**Dataset entries**:
◇ ◇ ◇ ◇ ◇
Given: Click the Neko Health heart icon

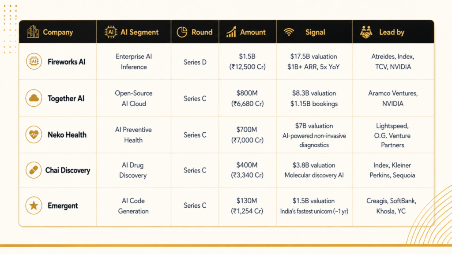Looking at the screenshot, I should click(x=34, y=134).
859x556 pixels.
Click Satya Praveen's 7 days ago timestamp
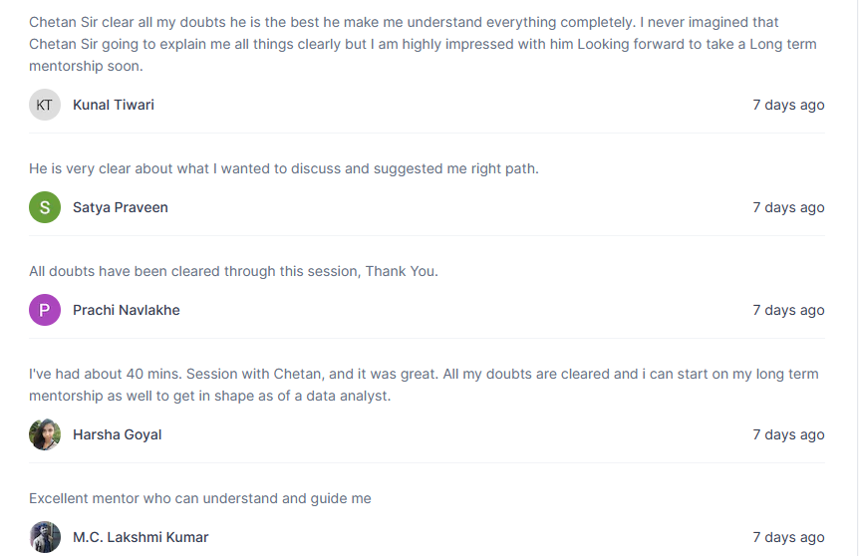pos(788,207)
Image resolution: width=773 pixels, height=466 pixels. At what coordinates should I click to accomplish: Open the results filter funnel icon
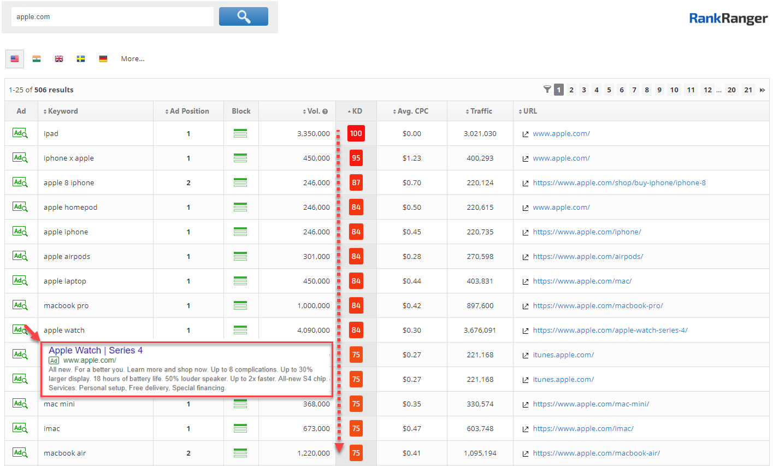[547, 90]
◇ ◇ ◇ ◇ ◇
Reproduce all the data as it stands. The pictures are not part of the copy.

**WRITTEN ANSWER**:
Given: Click the Neko Health heart icon

Looking at the screenshot, I should click(x=34, y=134).
859x556 pixels.
Click Satya Praveen's 7 days ago timestamp
pos(788,207)
Image resolution: width=773 pixels, height=466 pixels. At what coordinates should I click to accomplish: Open the results filter funnel icon
[547, 90]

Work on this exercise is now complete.